Example structure: P327

Related Objects
Search...

Status	Assigned	Task
Resolved	None	T90534 Make toolforge reliable enough (tracking)
Resolved	yuvipanda	T90561 Replace bigbrother and ssh-cron-thingy with service manifests
Resolved	yuvipanda	T94964 Make webservice / webservice2 write out a service manifest when used
Resolved	yuvipanda	T95095 Ensure that all running webservices have a services.manifest file
Resolved	yuvipanda	T95210 Review and productionize webservice manifest monitor
Resolved	yuvipanda	T95255 Create debian package for service manifest monitor
Resolved	yuvipanda	T95256 Send metrics from service manifest monitor to graphite
Resolved	yuvipanda	T95521 Make service manifest monitors redundant / hotswappable

Event Timeline

yuvipanda created this task.Feb 24 2015, 10:24 AM

yuvipanda raised the priority of this task from to Needs Triage.

yuvipanda updated the task description. (Show Details)

yuvipanda added projects: Cloud-Services, Tracking-Neverending, Toolforge.
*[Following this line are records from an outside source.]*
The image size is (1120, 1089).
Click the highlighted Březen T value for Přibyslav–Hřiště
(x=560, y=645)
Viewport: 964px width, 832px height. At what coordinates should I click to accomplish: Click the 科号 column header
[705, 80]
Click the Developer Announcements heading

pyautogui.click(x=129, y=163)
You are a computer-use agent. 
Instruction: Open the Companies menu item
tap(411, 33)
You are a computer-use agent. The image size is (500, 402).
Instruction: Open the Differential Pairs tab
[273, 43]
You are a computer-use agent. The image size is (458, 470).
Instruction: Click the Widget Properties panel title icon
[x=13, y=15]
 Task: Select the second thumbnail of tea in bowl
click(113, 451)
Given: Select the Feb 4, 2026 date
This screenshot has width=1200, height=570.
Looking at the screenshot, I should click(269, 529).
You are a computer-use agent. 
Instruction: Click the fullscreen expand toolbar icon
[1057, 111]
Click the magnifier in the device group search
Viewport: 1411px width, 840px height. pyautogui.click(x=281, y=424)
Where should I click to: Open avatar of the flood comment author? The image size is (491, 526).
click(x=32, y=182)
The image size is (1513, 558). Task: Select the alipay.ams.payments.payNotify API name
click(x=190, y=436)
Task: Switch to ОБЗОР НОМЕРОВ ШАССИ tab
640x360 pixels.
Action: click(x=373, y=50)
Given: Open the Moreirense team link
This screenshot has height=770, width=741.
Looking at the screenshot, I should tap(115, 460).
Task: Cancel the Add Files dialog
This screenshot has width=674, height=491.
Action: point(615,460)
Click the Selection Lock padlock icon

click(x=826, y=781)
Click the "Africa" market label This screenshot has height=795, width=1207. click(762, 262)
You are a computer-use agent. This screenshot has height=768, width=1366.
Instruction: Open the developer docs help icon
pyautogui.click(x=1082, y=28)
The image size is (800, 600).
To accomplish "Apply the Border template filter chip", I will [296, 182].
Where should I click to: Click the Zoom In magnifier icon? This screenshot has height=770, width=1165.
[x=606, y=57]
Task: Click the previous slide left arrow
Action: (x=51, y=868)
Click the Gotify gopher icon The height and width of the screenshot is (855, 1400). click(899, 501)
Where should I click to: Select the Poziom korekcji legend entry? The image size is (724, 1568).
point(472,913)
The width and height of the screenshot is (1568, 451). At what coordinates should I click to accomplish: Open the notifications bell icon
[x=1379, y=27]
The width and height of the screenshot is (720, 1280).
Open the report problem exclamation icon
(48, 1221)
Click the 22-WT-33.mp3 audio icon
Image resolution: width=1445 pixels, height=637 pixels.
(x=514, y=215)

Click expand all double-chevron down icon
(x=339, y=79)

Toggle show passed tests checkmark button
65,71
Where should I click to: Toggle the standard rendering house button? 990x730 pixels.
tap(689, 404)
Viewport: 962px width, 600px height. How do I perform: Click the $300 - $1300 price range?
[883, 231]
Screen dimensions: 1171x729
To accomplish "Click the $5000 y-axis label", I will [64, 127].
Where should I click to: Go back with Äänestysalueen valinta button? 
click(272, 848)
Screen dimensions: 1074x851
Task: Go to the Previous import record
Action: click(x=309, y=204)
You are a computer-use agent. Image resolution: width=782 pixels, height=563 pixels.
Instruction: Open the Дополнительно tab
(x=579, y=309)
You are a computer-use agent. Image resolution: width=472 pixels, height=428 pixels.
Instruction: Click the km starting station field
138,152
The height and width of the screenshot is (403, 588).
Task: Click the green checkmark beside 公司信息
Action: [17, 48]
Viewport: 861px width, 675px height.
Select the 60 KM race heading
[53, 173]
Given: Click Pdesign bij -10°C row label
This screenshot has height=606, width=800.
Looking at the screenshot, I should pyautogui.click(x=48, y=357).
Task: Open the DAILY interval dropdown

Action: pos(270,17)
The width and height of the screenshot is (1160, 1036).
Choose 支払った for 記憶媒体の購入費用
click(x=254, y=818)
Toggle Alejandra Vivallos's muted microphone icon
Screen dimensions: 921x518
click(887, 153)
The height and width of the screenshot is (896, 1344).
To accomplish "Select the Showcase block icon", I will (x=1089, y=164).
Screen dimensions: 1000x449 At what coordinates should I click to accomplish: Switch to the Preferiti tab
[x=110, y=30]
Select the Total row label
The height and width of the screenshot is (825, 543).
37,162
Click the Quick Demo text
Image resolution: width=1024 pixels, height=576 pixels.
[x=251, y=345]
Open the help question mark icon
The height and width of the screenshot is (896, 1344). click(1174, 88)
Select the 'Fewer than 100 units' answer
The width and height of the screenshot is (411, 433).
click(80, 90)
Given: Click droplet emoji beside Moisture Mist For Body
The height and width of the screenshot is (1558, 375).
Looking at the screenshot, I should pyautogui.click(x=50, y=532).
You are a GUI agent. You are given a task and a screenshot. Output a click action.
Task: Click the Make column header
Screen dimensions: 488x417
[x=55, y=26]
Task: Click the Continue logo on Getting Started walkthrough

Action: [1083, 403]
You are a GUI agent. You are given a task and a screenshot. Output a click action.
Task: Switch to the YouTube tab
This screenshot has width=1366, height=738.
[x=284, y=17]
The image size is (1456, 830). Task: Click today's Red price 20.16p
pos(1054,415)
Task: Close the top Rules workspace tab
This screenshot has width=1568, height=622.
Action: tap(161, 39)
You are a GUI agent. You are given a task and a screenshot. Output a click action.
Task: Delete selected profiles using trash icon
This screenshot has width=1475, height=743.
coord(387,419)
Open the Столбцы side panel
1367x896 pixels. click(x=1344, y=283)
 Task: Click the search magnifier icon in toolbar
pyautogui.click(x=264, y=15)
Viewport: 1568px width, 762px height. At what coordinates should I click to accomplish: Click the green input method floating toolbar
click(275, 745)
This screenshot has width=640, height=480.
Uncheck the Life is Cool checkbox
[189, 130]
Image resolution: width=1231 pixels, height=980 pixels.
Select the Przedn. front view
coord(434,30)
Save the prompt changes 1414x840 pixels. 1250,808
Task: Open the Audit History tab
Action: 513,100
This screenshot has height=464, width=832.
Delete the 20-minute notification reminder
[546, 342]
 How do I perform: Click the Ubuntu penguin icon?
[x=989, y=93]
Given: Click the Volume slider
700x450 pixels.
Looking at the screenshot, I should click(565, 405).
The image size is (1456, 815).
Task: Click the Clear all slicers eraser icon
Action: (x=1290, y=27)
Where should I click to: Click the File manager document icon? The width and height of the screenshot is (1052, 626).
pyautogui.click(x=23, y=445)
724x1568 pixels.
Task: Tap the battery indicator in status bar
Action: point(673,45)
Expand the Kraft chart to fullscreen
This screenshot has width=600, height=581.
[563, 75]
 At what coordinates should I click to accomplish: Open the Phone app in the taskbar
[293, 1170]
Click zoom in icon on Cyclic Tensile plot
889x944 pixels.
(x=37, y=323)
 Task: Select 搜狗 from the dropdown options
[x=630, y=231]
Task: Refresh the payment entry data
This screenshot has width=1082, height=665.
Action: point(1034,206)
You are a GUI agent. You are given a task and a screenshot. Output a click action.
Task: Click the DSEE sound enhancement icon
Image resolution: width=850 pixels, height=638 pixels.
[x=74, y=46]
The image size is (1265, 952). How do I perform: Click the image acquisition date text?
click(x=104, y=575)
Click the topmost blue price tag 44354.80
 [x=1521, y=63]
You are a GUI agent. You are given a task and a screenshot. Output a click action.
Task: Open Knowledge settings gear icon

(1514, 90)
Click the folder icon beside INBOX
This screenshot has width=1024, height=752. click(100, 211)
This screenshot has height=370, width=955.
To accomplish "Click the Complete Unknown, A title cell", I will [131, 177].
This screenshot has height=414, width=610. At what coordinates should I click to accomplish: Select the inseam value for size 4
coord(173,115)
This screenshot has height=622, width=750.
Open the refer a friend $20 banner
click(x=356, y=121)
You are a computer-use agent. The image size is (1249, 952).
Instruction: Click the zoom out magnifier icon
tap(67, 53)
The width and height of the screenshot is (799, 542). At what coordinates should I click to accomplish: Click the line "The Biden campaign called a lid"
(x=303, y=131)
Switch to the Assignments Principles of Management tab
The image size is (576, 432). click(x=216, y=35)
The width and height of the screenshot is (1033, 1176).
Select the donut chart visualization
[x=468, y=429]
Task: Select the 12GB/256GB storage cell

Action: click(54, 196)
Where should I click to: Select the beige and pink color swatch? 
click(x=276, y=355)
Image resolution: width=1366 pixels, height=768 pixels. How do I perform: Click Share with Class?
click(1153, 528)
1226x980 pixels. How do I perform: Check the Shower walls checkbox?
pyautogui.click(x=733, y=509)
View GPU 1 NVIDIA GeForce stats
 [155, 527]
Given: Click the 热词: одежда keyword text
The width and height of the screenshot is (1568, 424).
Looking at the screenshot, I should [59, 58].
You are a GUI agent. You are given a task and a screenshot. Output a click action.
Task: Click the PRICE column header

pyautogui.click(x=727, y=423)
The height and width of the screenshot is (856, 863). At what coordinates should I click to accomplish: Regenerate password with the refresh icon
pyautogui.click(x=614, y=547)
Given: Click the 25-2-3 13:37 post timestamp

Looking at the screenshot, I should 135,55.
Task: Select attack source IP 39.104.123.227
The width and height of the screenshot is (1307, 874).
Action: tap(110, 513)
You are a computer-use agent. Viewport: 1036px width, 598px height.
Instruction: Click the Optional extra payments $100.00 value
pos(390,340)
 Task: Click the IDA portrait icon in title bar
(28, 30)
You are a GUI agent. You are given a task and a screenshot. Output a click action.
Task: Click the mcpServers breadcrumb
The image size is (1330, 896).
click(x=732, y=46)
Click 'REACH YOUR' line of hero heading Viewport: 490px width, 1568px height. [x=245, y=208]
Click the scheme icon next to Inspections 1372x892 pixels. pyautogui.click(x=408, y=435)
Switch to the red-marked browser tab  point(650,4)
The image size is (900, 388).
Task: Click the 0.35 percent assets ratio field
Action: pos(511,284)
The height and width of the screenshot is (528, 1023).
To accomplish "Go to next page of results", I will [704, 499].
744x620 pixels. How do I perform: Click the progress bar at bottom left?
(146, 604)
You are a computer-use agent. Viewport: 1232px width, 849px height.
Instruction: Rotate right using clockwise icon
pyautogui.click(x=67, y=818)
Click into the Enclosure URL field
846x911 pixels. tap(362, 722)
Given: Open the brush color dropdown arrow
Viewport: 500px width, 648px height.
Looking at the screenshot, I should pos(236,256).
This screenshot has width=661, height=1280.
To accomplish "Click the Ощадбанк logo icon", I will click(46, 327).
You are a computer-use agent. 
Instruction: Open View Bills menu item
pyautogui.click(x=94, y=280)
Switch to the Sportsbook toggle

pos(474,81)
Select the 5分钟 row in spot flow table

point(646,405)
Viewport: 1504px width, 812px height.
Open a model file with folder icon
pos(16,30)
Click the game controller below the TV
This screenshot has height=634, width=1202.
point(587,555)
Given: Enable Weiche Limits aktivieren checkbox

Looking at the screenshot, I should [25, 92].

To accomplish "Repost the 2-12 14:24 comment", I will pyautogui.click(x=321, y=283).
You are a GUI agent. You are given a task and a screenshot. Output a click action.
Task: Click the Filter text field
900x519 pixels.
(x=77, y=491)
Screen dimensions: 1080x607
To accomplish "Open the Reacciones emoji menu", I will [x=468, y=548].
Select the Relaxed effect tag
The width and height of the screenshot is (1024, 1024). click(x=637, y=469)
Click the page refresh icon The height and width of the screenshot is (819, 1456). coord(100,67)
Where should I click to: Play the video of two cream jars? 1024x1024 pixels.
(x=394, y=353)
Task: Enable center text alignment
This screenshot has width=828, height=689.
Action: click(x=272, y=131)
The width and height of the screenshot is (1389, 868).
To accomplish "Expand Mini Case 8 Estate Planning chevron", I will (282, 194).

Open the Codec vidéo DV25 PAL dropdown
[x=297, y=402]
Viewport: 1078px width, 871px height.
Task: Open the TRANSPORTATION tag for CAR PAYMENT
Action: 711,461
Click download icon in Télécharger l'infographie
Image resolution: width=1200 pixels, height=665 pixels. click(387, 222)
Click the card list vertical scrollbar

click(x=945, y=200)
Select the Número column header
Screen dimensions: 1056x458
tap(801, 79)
yuvipanda added subscribers: Aklapper, yuvipanda.

yuvipanda updated the task description. (Show Details)Feb 24 2015, 10:26 AM

yuvipanda set Security to None.

JanZerebecki subscribed.Feb 24 2015, 1:03 PM

Joe subscribed.Feb 25 2015, 7:44 AM

So it would be a deamon that's running on one of the hosts, constantly looking for any changes to manifest files in tools' directories. It doesn't keep external state (just in memory), so source of truth is always just the files themselves.

Cron is just maintained by having it edit the appropriate crontab, and wrap with jsub.

I'm not convinced that combining the upstart-like thing with the cron-like thing rather than having two separate mechanisms is the way to go? There seems to me to be very little in common between the two and that the result would end up being two distinct programs simply duct taped together.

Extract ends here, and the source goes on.